Par déclaration du 31 mai 2022, la société Vaugirard Distribution a relevé appel de cette décision.

Dans ses dernières conclusions remises et notifiées le 08 septembre 2022, elle demande à la cour, au visa du règlement de copropriété, des autorisations administratives de travaux obtenues par la société Vaugirard Distribution, des dispositions des articles 145, 834 et 835 du code de procédure civile, de :

- infirmer l'ordonnance de référé du 2 mai 2022 en ce qu'elle :

' lui a ordonné, à défaut d'obtention par la société Foncière Soufflot, d'une autorisation de l'assemblée générale des copropriétaires régularisant la situation, de procéder aux travaux de remise en état consistant à rétablir le sol de la cour couverte de l'immeuble situé [Adresse 1], dans l'état dans lequel il se trouvait antérieurement aux travaux entrepris, dans un délai de 5 mois à compter de la signification de la présente décision ;

' a dit qu'à défaut de s'être exécutée dans le délai imparti, la elle sera tenue à une astreinte provisoirement fixée à 200 euros par jour de retard, pendant un délai de 3 mois ;

' lui a ordonné de communiquer au Syndicat des Copropriétaires de l'immeuble du [Adresse 1] le projet du maître d''uvre et le cahier des charges des travaux dans un délai de 15 jours à compter de la signification de la présente décision ;

' a dit qu'à défaut d'avoir transmis ces deux pièces dans le délai imparti, la société Vaugirard Distribution sera tenue à une astreinte provisoirement fixée à 50 euros par jour de retard, pendant un délai de 2 mois ;

' l'a condamnée in solidum avec la société Foncière Soufflot à payer au syndicat des copropriétaires les dépens de l'instance ;

' l'a condamnée in solidum avec la société Foncière Soufflot à payer au syndicat des copropriétaires, la somme de 4.000 euros sur le fondement des dispositions de l'article 700 du code de procédure civile';

- confirmer l'ordonnance en ce qu'elle a dit n'y avoir lieu à référé s'agissant des demandes plus amples ou contraires du syndicat des copropriétaires';

- débouter le syndicat des copropriétaires'de son appel incident, tendant à ce qu'il lui soit ordonné ainsi qu'à la société Foncière Soufflot de remettre l'entrée du lot numéro 1 dans son état antérieur et à ce qu'il leur soit ordonné de cesser immédiatement l'exploitation du magasin 'Carrefour city' dans le lot numéro 1 de la copropriété';

En conséquence

- débouter le syndicat des copropriétaires de son appel incident et de toutes ses demandes à l'encontre de la société Vaugirard Distribution';

Subsidiairement

- dire que l'astreinte provisoire prononcée par le juge des référés ne pourra courir que trois mois après la réunion de l'assemblée générale des copropriétaires appelée à statuer sur la demande de régularisation des travaux qu'elle a réalisés, si ladite assemblée lui a refusé cette autorisation';

En tout état de cause

- condamner le syndicat des copropriétaires à lui verser la somme de 5.000 euros sur le fondement de l'article 700 du code de procédure civile.
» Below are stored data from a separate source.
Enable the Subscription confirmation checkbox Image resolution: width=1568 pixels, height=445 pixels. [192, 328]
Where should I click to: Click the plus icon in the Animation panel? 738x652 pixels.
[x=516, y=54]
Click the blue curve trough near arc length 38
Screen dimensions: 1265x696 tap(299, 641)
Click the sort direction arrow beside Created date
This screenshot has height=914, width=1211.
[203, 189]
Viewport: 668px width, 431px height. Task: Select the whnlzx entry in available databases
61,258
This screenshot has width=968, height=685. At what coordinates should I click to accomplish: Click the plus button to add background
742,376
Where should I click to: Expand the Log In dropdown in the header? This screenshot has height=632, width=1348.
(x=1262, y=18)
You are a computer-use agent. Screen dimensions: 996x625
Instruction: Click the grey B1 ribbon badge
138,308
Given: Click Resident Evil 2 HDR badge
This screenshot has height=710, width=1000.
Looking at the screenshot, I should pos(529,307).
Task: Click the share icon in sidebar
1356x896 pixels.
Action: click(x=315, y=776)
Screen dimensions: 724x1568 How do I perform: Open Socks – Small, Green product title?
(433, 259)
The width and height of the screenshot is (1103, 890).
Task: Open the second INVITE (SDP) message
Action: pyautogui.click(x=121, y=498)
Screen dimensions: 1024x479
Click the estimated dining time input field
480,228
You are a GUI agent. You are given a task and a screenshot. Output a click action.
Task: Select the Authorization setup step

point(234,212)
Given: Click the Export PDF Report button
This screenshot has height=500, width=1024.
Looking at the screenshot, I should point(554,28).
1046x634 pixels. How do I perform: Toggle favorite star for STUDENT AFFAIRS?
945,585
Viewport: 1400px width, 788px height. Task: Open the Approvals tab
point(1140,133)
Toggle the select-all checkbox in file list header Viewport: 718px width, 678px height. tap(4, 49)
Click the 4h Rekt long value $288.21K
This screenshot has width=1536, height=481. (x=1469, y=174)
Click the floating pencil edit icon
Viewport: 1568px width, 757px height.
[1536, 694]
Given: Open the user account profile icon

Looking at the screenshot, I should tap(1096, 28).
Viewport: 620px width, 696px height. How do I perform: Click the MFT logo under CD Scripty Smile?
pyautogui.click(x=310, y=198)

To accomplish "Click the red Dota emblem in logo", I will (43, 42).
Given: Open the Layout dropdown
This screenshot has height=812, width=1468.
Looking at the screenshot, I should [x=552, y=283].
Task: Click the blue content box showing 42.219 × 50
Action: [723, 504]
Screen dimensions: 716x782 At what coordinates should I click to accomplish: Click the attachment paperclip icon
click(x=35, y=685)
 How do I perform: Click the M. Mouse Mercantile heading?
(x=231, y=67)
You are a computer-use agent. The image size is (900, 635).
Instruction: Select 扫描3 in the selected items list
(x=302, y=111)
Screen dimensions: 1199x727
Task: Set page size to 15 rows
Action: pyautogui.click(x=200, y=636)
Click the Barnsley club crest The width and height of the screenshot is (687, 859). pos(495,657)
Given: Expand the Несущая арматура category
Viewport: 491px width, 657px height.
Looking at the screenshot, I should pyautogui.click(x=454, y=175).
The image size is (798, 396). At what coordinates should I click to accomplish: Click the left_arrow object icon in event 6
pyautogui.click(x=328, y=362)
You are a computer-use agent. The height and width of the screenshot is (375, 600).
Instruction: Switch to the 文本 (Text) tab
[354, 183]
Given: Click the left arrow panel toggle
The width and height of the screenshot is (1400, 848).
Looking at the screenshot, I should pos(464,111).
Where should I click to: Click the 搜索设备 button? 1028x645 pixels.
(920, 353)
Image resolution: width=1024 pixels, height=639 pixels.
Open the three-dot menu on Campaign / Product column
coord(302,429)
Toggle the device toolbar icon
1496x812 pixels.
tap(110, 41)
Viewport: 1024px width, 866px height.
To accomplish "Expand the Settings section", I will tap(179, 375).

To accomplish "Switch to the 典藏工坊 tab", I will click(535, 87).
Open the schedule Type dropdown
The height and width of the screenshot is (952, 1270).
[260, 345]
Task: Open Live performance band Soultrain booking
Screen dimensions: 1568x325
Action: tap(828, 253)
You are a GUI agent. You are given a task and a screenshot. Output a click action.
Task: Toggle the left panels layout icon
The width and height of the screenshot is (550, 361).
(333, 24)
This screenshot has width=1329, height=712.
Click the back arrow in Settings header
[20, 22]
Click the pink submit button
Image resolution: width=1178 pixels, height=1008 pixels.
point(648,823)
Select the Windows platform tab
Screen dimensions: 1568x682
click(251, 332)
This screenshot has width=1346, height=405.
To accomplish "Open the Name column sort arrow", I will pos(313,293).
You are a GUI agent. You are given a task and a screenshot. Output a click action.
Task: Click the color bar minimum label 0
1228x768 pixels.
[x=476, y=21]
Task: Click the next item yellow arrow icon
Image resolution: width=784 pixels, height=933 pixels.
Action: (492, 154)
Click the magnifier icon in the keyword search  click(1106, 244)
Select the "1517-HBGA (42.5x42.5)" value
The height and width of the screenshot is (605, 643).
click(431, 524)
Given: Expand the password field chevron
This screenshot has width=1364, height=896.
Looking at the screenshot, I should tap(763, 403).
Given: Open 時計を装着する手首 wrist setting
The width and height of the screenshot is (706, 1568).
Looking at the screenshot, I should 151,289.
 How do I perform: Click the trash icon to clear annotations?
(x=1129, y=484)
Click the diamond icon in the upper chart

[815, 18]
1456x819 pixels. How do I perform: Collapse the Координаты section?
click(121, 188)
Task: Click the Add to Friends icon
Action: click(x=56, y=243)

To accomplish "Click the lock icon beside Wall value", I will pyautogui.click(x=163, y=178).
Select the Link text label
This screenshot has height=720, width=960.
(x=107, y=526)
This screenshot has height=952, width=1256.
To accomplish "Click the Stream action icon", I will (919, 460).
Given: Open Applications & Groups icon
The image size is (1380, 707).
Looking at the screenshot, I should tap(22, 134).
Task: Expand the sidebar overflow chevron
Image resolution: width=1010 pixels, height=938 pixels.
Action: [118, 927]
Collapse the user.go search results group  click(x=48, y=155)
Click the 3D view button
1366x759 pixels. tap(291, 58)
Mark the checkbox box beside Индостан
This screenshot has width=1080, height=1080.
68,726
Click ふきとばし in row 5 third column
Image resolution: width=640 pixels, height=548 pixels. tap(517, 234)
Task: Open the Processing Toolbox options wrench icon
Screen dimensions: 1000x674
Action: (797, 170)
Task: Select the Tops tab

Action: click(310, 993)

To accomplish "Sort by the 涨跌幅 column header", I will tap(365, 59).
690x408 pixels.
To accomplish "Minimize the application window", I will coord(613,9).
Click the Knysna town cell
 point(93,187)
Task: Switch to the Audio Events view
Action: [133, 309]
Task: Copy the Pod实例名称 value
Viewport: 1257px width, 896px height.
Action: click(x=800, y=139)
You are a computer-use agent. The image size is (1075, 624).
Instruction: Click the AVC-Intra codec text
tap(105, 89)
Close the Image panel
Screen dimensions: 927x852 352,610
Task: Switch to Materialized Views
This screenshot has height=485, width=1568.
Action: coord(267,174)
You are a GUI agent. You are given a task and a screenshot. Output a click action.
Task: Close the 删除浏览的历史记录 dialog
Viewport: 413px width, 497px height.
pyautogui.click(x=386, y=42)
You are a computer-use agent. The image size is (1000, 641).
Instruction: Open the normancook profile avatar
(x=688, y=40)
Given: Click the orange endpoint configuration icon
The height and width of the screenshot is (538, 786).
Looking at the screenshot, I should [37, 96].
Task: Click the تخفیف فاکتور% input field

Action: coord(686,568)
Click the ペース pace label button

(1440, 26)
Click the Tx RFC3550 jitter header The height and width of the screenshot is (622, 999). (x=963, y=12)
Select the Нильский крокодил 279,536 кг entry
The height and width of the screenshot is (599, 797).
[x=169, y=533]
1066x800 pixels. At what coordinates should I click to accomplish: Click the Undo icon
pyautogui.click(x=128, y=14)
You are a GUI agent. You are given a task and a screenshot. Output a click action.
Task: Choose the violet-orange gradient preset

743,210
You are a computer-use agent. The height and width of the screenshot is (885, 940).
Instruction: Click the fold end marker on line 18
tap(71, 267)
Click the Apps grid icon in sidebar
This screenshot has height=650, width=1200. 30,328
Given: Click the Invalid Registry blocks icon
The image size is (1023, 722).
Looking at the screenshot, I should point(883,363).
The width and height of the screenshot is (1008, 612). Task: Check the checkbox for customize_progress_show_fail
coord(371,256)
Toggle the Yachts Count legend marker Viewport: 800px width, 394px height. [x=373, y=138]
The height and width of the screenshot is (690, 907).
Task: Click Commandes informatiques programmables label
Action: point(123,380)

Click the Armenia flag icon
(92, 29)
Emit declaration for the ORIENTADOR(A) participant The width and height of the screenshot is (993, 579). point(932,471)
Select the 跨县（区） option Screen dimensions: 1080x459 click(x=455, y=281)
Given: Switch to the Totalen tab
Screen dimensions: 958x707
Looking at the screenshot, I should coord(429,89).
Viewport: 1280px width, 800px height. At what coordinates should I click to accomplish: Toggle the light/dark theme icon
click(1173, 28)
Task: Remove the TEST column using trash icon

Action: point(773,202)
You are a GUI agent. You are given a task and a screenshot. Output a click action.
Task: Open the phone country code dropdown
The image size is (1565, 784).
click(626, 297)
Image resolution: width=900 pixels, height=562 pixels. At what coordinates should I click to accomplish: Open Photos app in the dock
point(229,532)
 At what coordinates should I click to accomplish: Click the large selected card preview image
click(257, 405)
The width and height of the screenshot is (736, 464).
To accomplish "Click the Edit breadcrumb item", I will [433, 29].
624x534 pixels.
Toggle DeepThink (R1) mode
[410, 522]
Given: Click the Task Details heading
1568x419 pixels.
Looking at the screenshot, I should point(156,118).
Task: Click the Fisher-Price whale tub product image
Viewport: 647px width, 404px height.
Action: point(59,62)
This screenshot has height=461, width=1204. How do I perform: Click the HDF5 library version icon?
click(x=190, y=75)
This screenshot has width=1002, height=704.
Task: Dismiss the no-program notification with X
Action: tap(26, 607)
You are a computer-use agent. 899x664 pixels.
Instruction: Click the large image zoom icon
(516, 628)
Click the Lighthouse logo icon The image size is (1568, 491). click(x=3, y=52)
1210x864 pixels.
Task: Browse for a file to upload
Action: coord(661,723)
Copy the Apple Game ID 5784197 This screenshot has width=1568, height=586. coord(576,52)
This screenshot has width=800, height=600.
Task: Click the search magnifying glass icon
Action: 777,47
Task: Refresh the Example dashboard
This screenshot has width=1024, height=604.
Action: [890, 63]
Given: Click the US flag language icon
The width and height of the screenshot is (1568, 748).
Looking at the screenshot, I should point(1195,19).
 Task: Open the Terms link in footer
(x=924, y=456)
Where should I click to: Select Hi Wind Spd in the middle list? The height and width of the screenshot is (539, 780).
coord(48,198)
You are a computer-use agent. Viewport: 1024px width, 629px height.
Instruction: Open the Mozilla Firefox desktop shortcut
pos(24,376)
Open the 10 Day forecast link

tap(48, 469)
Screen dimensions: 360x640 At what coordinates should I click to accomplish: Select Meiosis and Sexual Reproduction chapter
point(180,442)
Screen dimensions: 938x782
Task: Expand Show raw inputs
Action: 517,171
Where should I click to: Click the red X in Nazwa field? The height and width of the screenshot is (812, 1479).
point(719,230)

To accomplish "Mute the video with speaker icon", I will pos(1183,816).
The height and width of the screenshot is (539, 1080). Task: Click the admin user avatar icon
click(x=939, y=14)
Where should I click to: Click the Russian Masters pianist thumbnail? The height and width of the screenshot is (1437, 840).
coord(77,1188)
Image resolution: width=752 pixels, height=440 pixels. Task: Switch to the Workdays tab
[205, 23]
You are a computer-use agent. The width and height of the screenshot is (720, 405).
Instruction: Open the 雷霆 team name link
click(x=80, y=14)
- condamner le syndicat des propriétaires aux entiers dépens de première instance et d'appel.

Dans ses dernières conclusions remises et notifiées le 14 octobre 2022, le syndicat des copropriétaires demande à la cour, au visa de loi n°65-557 du 10 juillet 1965 et spécialement ses articles 25 et 26, des articles 145, 834 et 835 du code de procédure civile'et du règlement de copropriété, de :

- infirmer l'ordonnance du 2 mai 2022 en tant qu'elle a jugé que les travaux n'emportaient pas une modification de l'aspect extérieur de l'immeuble, en tant qu'elle a jugé que les travaux ne portaient pas atteinte à la destination de l'immeuble et en tant qu'elle n'a pas ordonné la cessation de l'exploitation du magasin « Carrefour City » ;

- confirmer l'ordonnance du 2 mai 2022 pour le surplus ;

- y ajoutant, ordonner aux sociétés Foncière Soufflot et Vaugirard Distribution de remettre l'entrée du lot n°1 dans son état antérieur tel qu'elle existait lorsque le lot était affecté à l'activité de la société Librairie de Jurisprudence Ancienne et Moderne Edouard Duchemin, dans un délai de 2 mois à compter de la signification de la décision de la cour d'appel ;

- assortir cette condamnation d'une astreinte définitive d'un montant de 500 euros par jour de retard ;

- ordonner aux sociétés Foncière Soufflot et Société Vaugirard Distribution de cesser immédiatement l'exploitation du magasin « Carrefour City » dans le lot n°1 de la copropriété du [Adresse 1] ;

- assortir cette injonction d'une astreinte définitive d'un montant de 1.000 euros par infraction quotidienne constatée ;

- réserver au juge des référés la liquidation de toutes les astreintes prononcées ;

- débouter la société Foncière Soufflot et La Société Vaugirard Distribution en toutes leurs demandes ;

- condamner la Société Foncière Soufflot et La Société Vaugirard Distribution à lui verser chacune la somme de 5.000 euros au titre de l'article 700 du code de procédure civile';

- les condamner aux entiers dépens de la procédure.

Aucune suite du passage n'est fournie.